## TEXT SHOWN
One of the most brilliantly crafted, technically perfected, and horrifyingly haunting horror films to ever shock and appeal to audiences, Psycho completely changed the game in the film world. A masterclass in suspense and slow-building dread, this monochrome masterpiece is inarguably one of the most important films of all time, and thanks to its black and white nature, director Alfred Hitchcock was able to push the boundaries of gore and slaughter.
They're probably watching me. Well, let them. Let them see what kind of a person I am. I'm not even going to swat that fly. I hope they are watching. They'll see. They'll see and they'll know, and they'll say, 'Why, she wouldn't even harm a fly…'
The first film in Universal Studios' long line of classic monster stories, Dracula defined the horror genre for the 1930s and instantly became one of the biggest icons in horror history. With stunning gothic castles, stunning contrast in the skin, and an overall essence of dread and despair, this Creature of the Night uses his black and white color scheme to perfection, creating a richly dark and captivating sense of foreboding.
I'm loyal to you, Master, I am your slave, I didn't betray you! Oh, no, don't! Don't kill me! Let me live, please! Punish me, torture me, but let me live! I can't die with all those lives on my conscience! All that blood on my hands!

## EXERCISE DESCRIPTION
Rewrite the horror film text from "One of the most brilliantly" to "gore and slaughter.", replacing "audiences" with "viewers".

## STORED DATA
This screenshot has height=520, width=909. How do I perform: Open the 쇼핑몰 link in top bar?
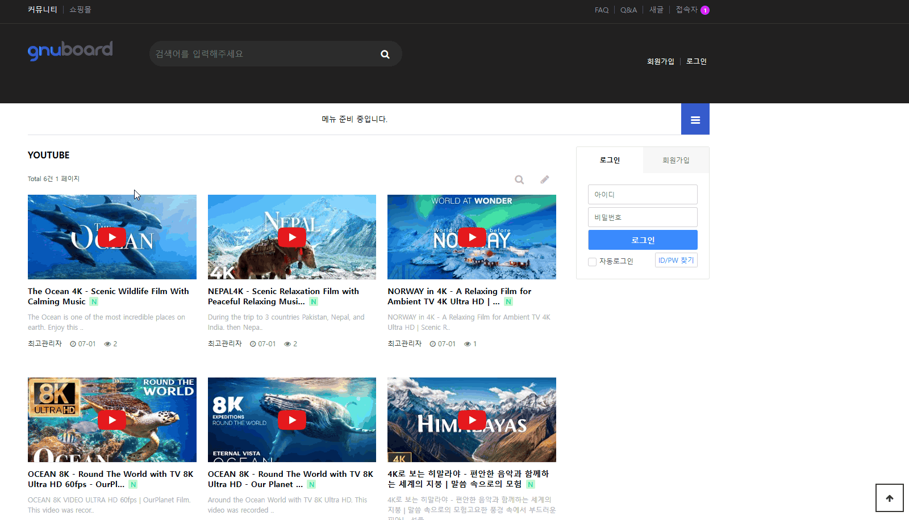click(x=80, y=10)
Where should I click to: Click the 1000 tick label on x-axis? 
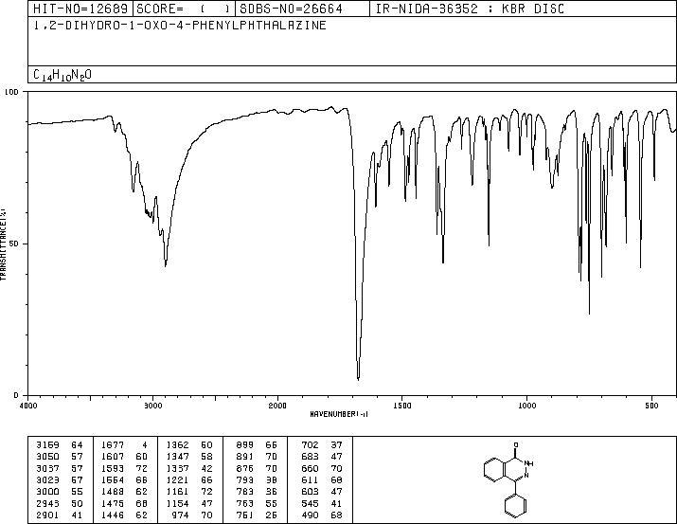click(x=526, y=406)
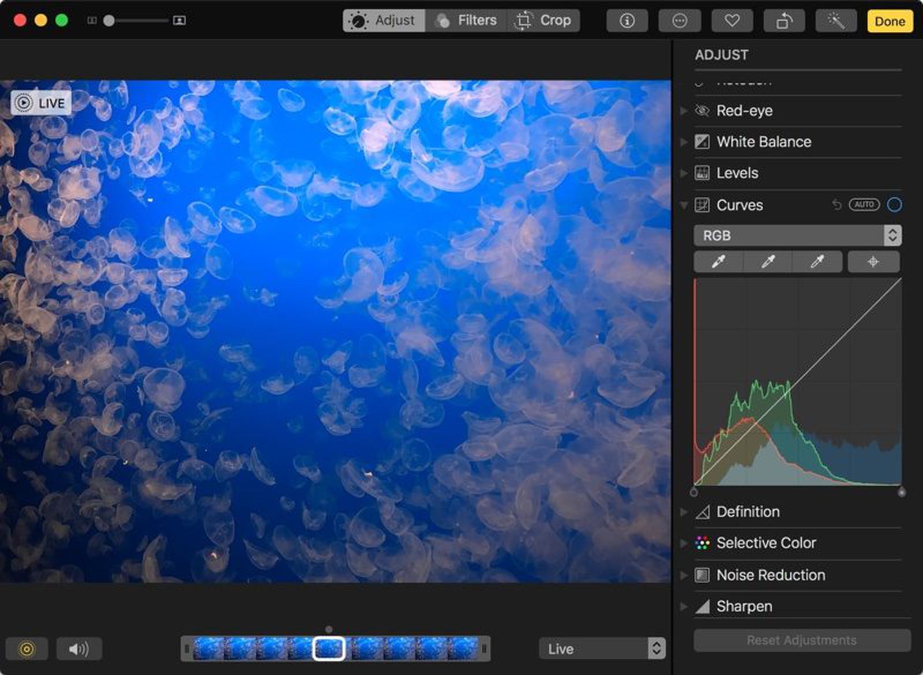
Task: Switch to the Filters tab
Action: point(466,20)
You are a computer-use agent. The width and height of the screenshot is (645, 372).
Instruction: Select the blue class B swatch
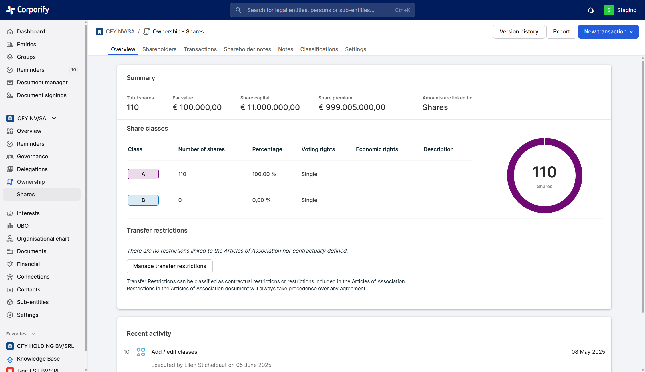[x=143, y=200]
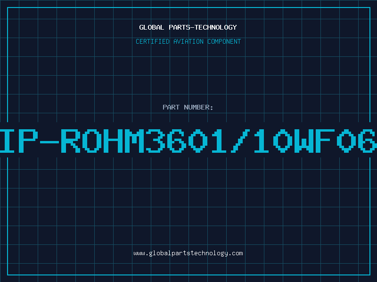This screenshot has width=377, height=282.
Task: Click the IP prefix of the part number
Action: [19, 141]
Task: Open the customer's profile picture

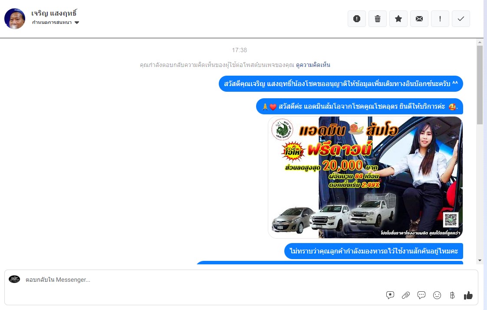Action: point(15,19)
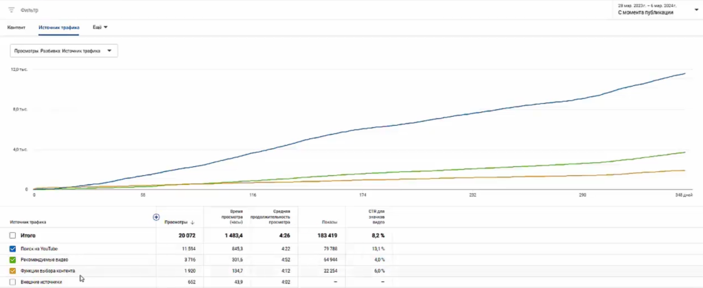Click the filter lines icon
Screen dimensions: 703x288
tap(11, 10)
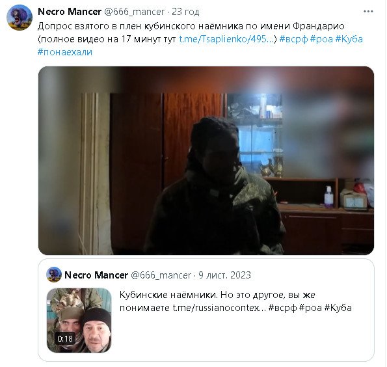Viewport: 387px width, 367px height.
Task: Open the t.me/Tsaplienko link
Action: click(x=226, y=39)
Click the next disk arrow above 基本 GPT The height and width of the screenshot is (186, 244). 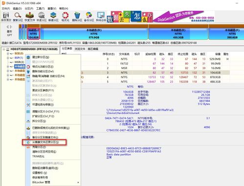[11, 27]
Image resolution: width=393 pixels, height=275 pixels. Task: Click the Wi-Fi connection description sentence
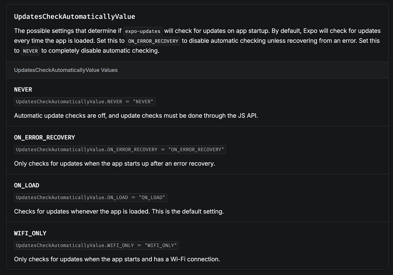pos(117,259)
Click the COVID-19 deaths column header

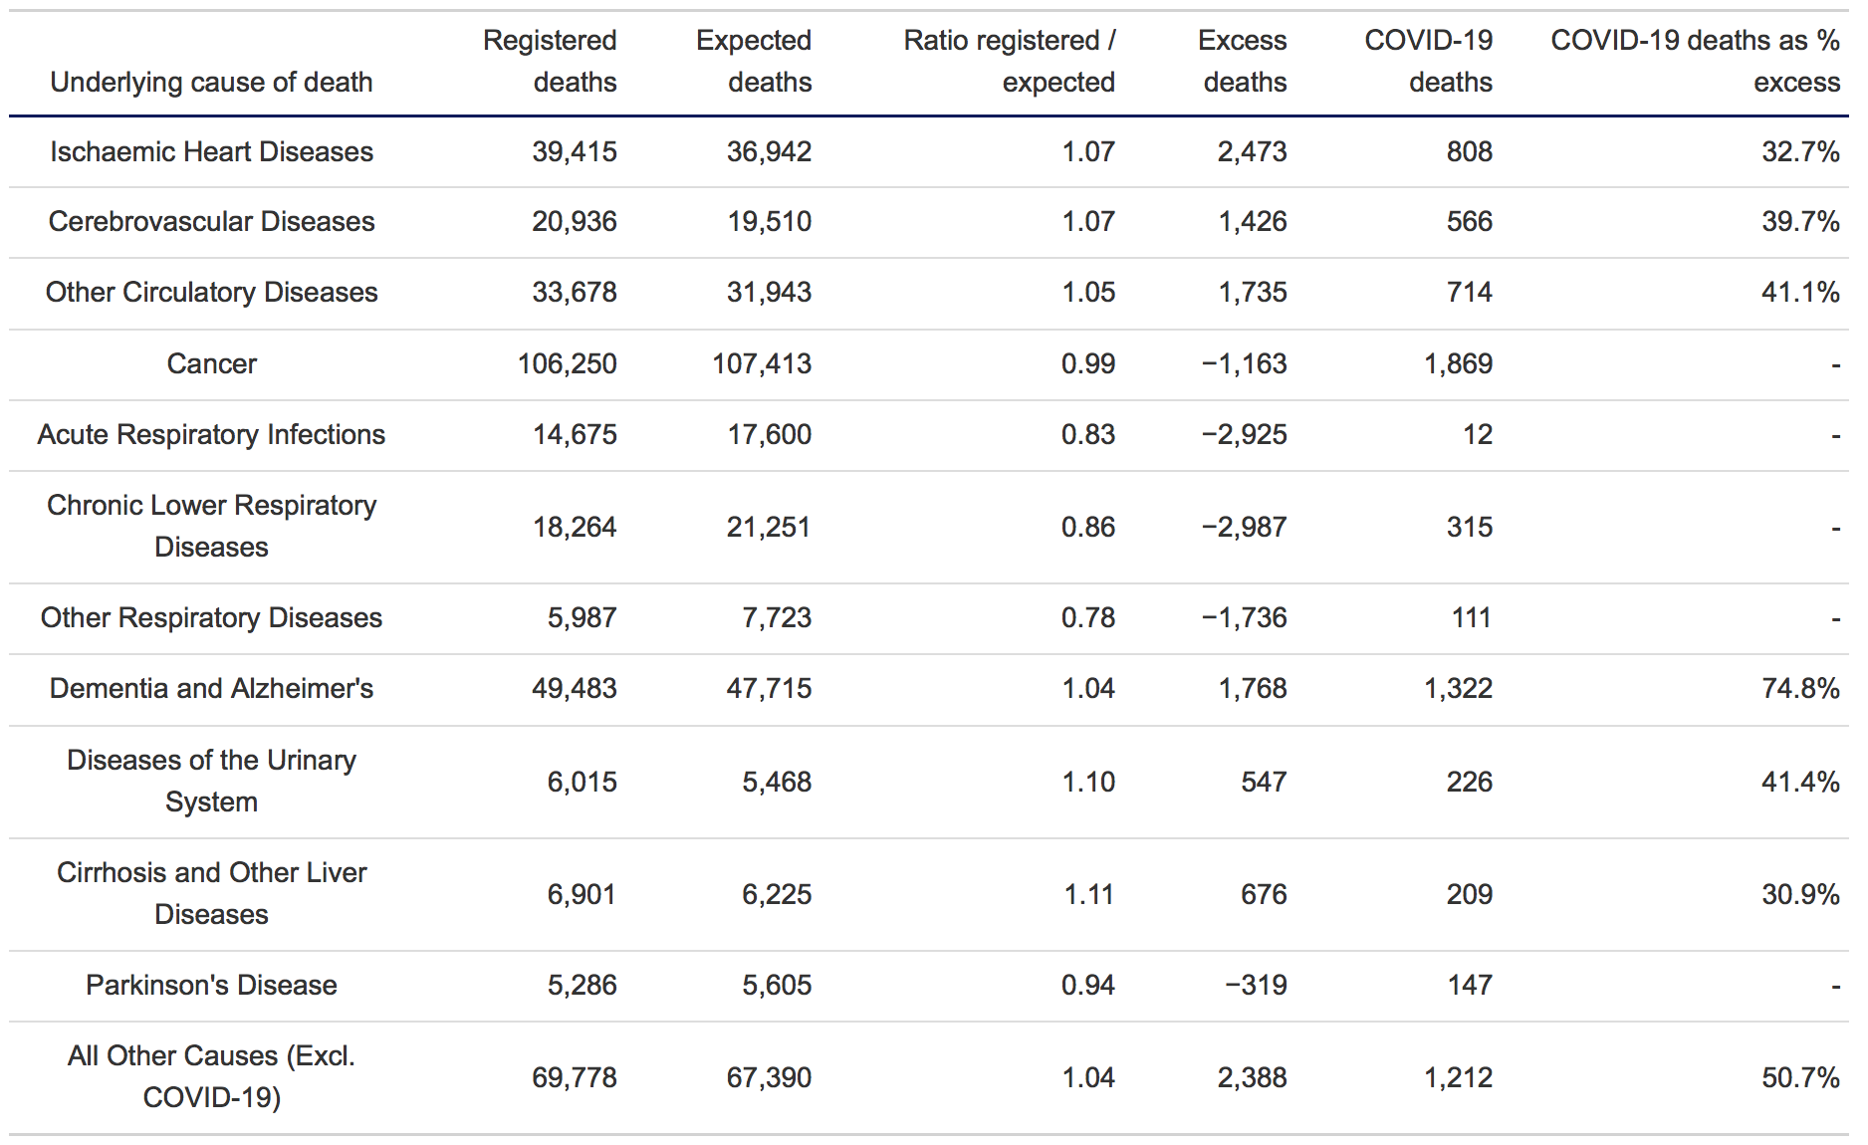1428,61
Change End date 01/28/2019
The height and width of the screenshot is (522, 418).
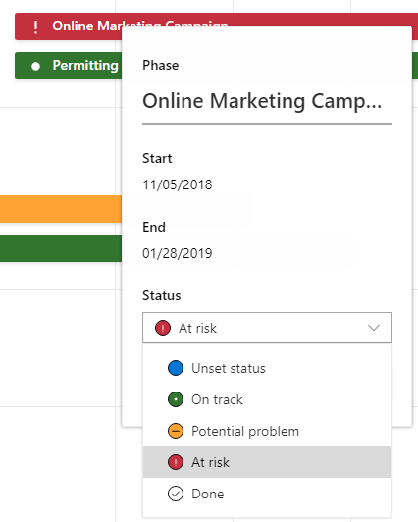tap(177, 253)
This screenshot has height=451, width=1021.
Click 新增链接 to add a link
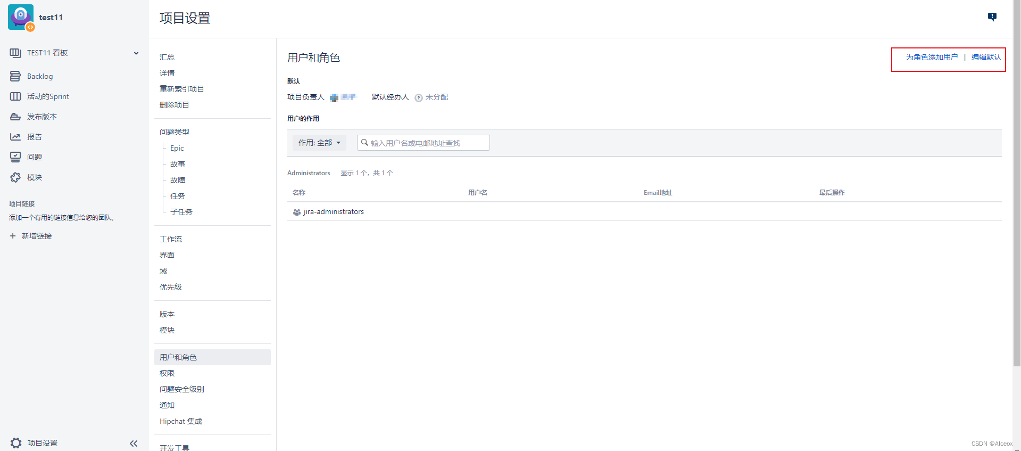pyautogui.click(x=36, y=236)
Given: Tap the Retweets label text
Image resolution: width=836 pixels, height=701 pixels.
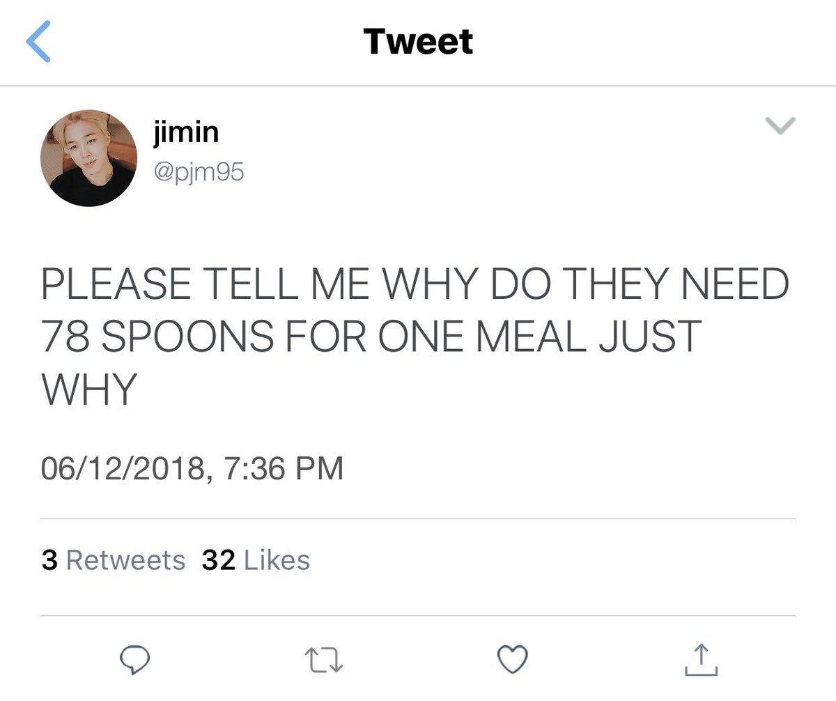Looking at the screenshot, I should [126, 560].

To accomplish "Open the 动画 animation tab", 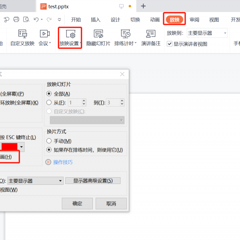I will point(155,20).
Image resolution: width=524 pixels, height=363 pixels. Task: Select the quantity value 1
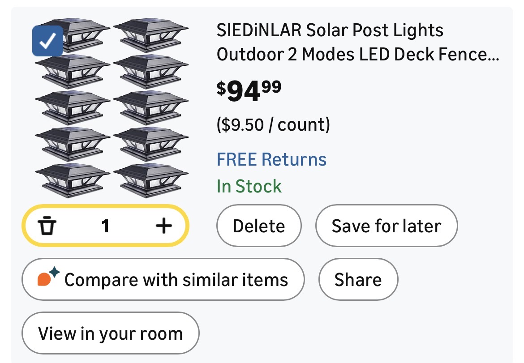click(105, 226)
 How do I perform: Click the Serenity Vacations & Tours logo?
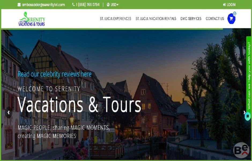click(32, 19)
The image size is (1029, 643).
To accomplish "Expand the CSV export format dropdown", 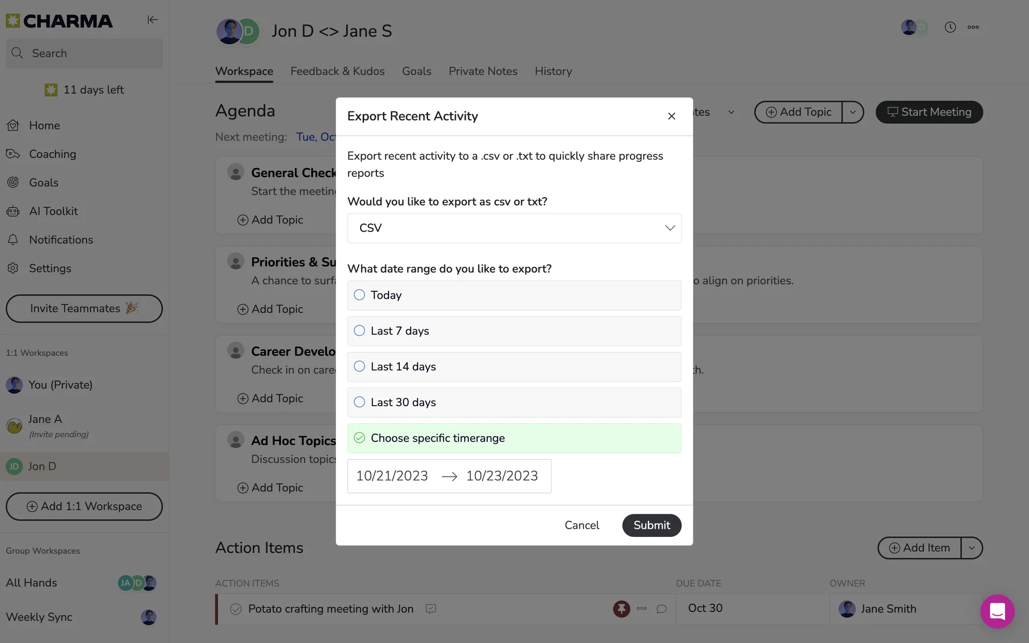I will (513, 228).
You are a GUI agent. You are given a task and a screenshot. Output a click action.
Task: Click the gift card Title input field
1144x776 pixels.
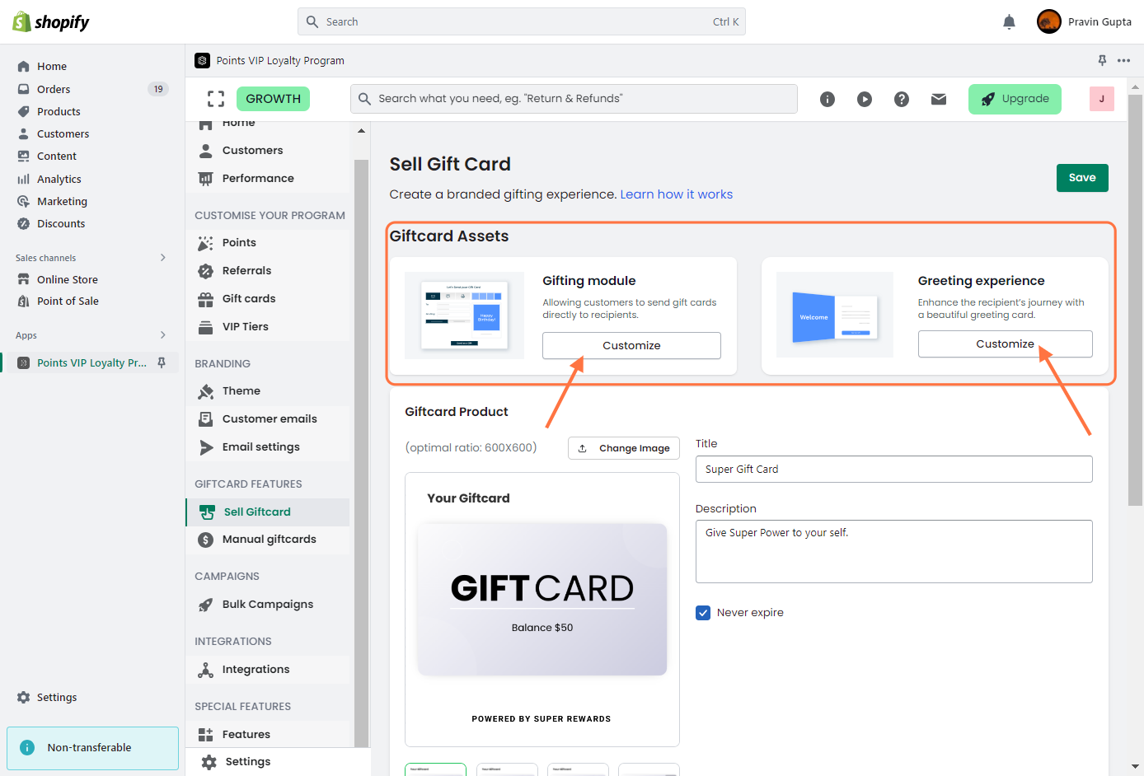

## RESPONSE TO THIS EXERCISE
One of the most brilliantly crafted, technically perfected, and horrifyingly haunting horror films to ever shock and appeal to viewers, Psycho completely changed the game in the film world. A masterclass in suspense and slow-building dread, this monochrome masterpiece is inarguably one of the most important films of all time, and thanks to its black and white nature, director Alfred Hitchcock was able to push the boundaries of gore and slaughter.